Frequency is the baseball bat that I’m constantly waiving over client’s heads. We need to respect the permission granted and deliver timely, relevant content as often as the recipient needs to hear from us. How often us that? Depends on what you are selling. Starbucks & McDonald’s could deliver several times a week but I don’t want to hear from my Realtor nearly that often. Think carefully about the frequency with which you deliver and make sure you’re not just shoveling !#$% to keep your name in front of them else they put you out with the trash.
February 11, 2009
Last monthI had the pleasure of lunching with Lisa Jones, the founder of http://www.eyemailinc.com. Eyemail is a different kind of email marketing company not just because of Lisa but because of the way the application works. As Lisa advertises, “ours can be the only message in your in box that actually talks to you.” OK now she had my attention.
I’d seen Hello World before and was familiar with the idea of sending email messages with embedded videos as a way to stand out and personalize your greetings. So with this as my baseline, I invited her to explain the difference. For those of you who are not technologically savvy there are some details that will bore you but the big difference is that with eyemail the user doesn’t have to do anything — not even click a link — to hear the message.
What this means is that the second your message hits the recipient’s box, it begins playing, assuming they are at their desk. If you sent the message after hours (something I wouldn’t recommend) the talking greeting would welcome them along with their coffee when they logged in the next morning.
Unlike Hello World, the videos are professionally produced and framed like PowerPoint on steroids. The pure quality of the production is what has attracted some Fortune 100 clients already who are using it for internal as well as external communications. So if you haven’t already seen an eyemail message, there may soon be on in your future.

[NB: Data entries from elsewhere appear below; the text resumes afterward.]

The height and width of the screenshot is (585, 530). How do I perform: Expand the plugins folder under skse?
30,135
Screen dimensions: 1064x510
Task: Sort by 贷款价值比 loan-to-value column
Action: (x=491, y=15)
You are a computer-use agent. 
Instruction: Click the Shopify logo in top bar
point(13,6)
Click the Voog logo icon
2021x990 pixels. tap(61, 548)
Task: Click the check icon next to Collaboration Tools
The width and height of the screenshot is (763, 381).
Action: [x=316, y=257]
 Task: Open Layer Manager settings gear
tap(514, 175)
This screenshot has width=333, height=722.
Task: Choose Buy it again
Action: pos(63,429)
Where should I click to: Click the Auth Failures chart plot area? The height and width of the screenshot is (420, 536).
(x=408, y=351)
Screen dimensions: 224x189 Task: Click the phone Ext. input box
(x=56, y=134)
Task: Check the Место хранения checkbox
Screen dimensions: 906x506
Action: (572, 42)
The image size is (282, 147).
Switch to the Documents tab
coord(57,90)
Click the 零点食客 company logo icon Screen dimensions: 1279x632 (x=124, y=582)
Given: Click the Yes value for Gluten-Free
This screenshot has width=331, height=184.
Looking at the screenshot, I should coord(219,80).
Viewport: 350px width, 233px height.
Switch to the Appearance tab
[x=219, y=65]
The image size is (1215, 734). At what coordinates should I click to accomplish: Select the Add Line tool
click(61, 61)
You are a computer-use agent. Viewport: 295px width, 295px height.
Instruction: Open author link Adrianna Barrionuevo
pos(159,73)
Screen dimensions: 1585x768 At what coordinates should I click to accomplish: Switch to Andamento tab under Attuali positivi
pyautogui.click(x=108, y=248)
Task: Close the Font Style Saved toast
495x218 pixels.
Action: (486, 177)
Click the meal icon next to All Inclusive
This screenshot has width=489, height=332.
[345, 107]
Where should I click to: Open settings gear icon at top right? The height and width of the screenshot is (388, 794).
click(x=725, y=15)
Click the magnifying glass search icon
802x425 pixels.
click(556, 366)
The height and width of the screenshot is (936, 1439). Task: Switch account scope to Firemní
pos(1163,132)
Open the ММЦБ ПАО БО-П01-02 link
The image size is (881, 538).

While the applications of the product are interesting and I’m certain they have a place, I’m just not sure that I would respond warmly to an audio greeting in my in-box along with the other 100+ messages I receive each day. As Lisa explains it, the message will keep talking until the user actually does something, which is certain to increase open rates and click-throughs but might infuriate some. I think we’ll have to wait and call this one after we receive our first eyemail message. If you’ve received one already, please let me know what you think.